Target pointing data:
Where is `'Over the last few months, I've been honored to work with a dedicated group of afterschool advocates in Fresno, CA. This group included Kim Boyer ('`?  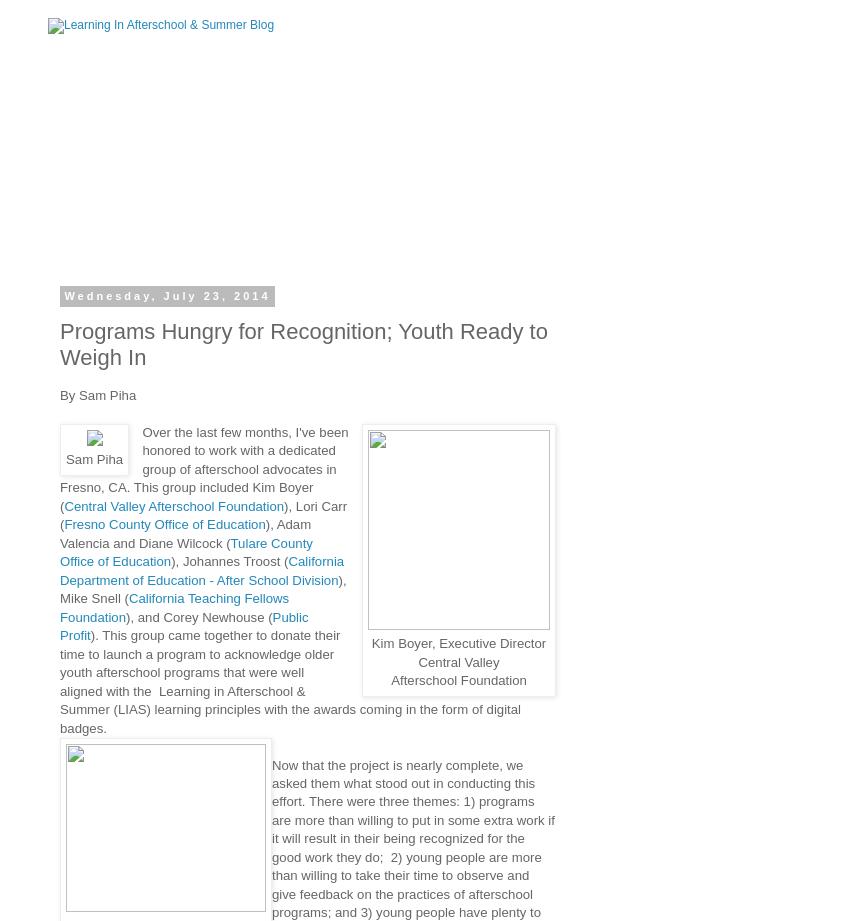
'Over the last few months, I've been honored to work with a dedicated group of afterschool advocates in Fresno, CA. This group included Kim Boyer (' is located at coordinates (203, 467).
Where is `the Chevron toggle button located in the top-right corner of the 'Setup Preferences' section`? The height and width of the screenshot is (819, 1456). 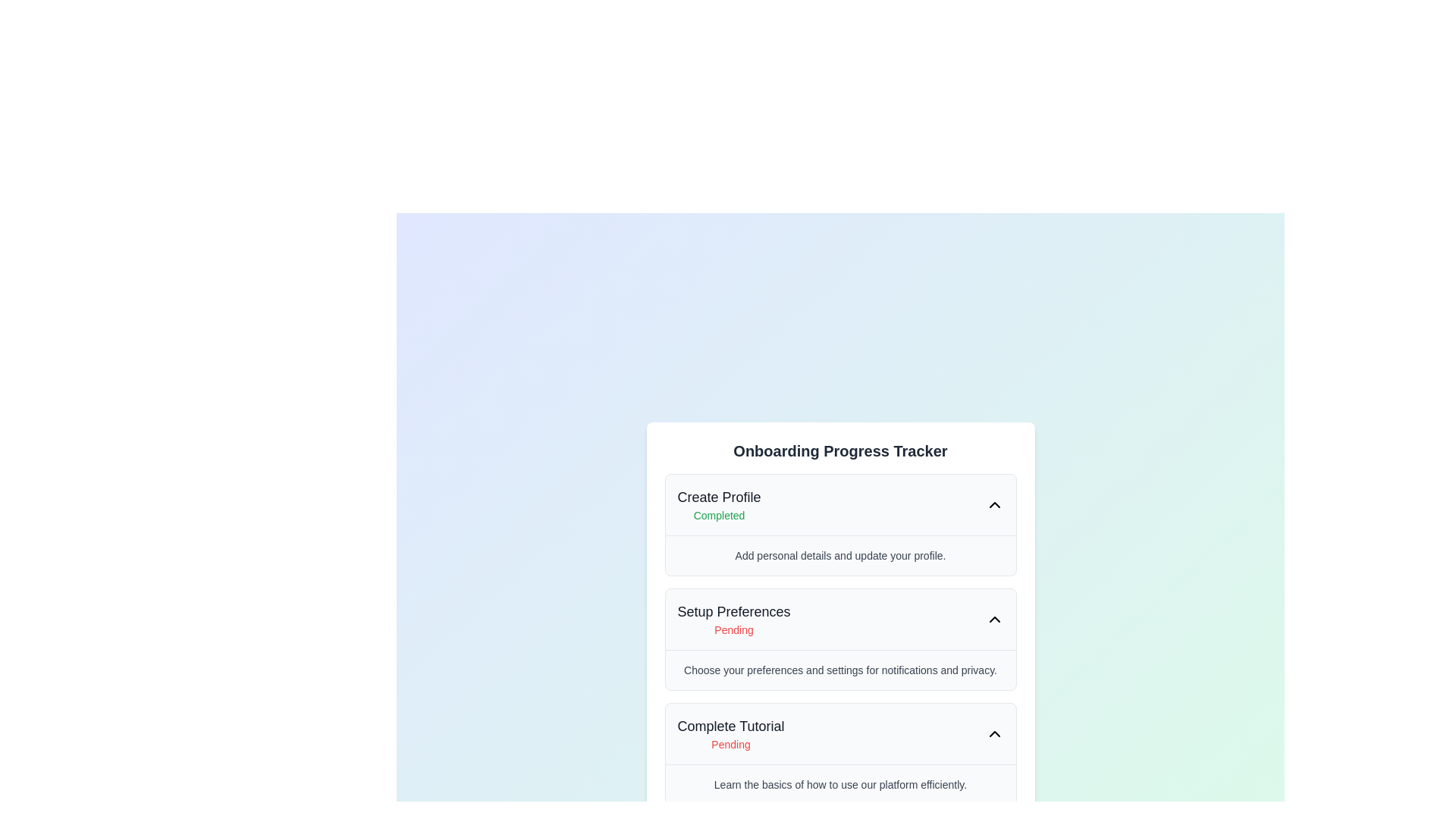
the Chevron toggle button located in the top-right corner of the 'Setup Preferences' section is located at coordinates (994, 619).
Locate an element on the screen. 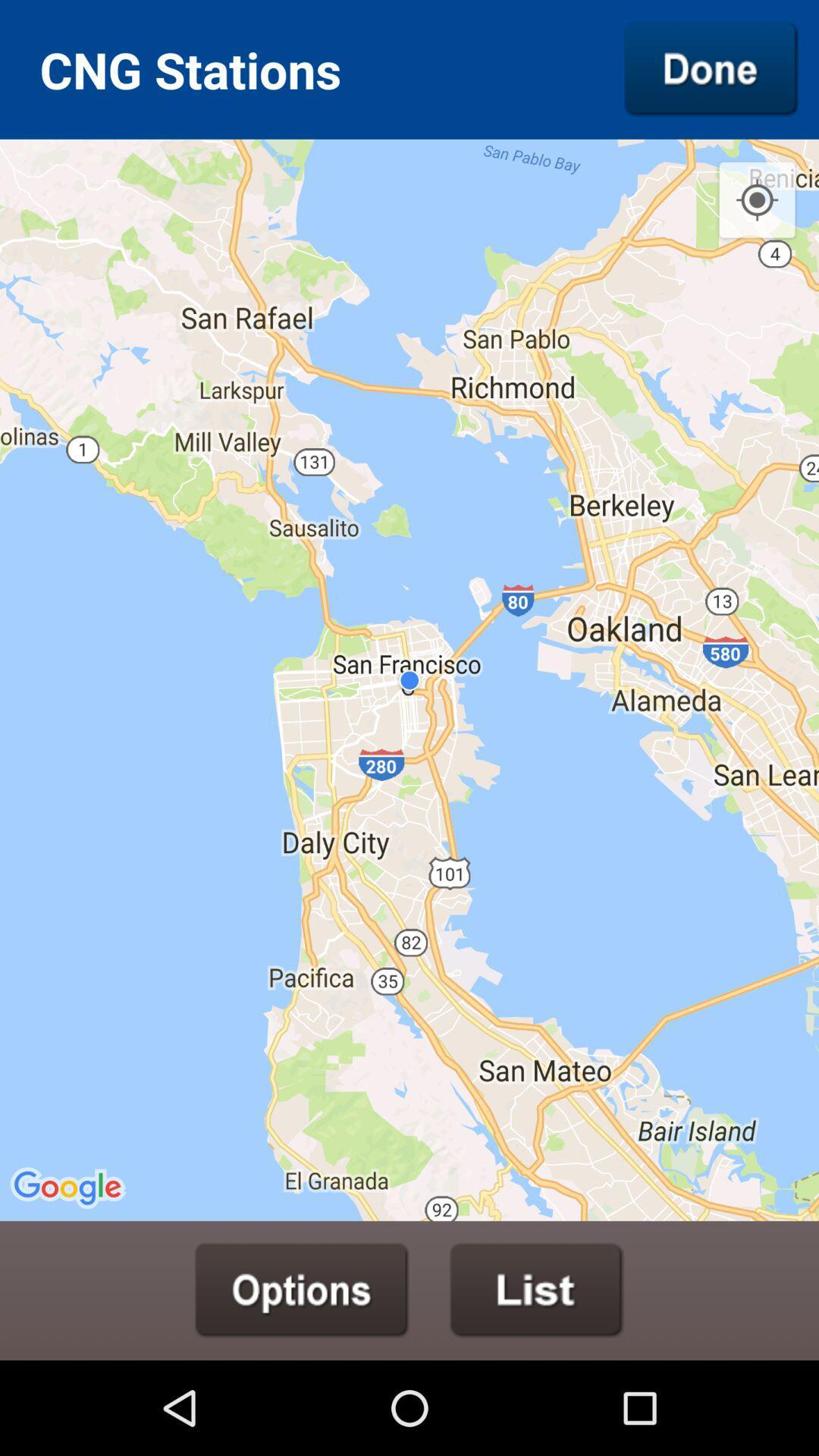  icon to the right of the cng stations icon is located at coordinates (711, 68).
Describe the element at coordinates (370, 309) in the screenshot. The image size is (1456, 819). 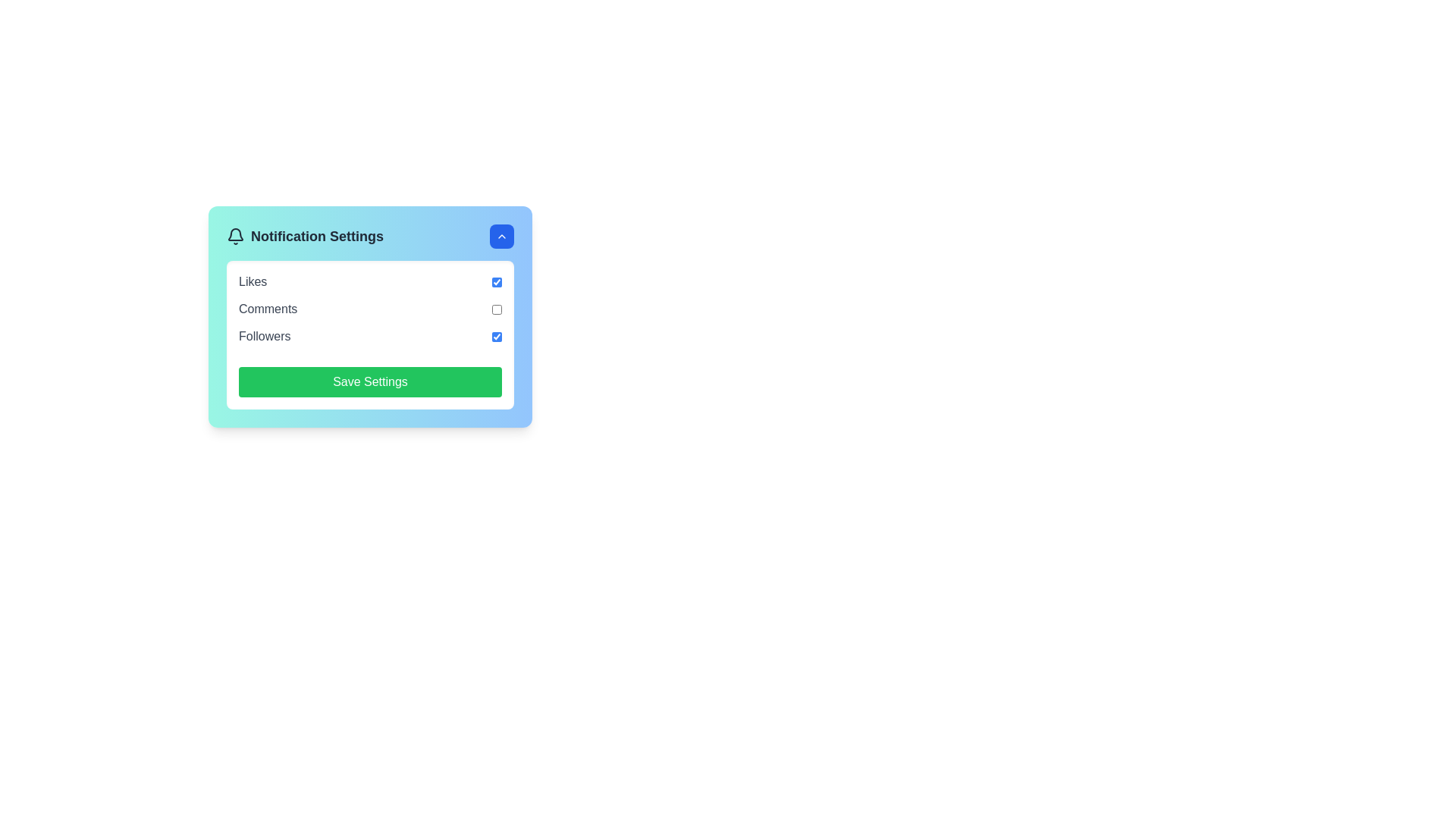
I see `the labeled checkbox for comments` at that location.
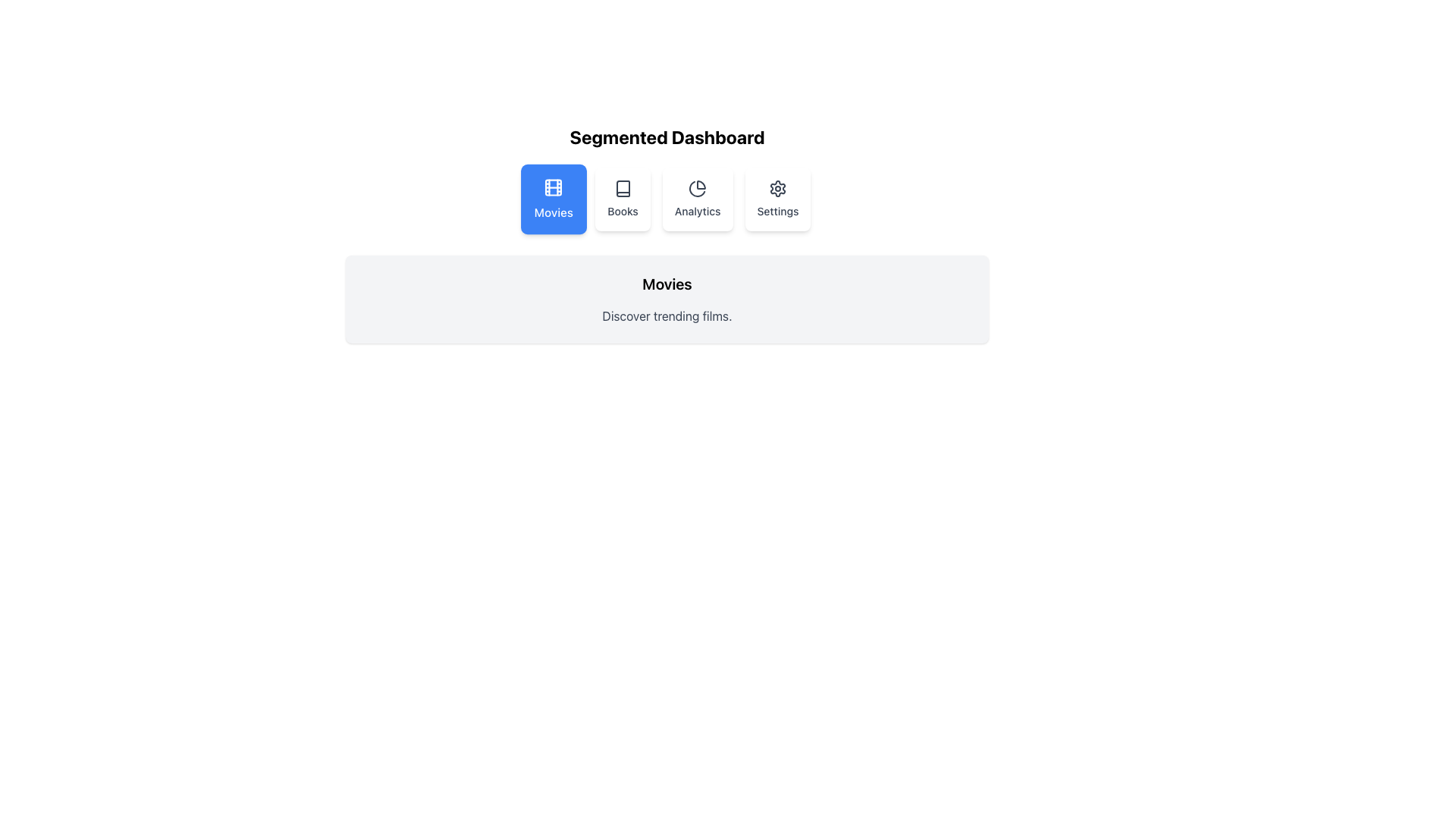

> [WHAT NEEDS TO BE DONE]
Copy the data verbatim, from the line containing "Describe the element" through the end. Omit the pictures.

> [ANSWER TO THIS PROBLEM]
Describe the element at coordinates (370, 309) in the screenshot. The image size is (1456, 819). 
I see `the labeled checkbox for comments` at that location.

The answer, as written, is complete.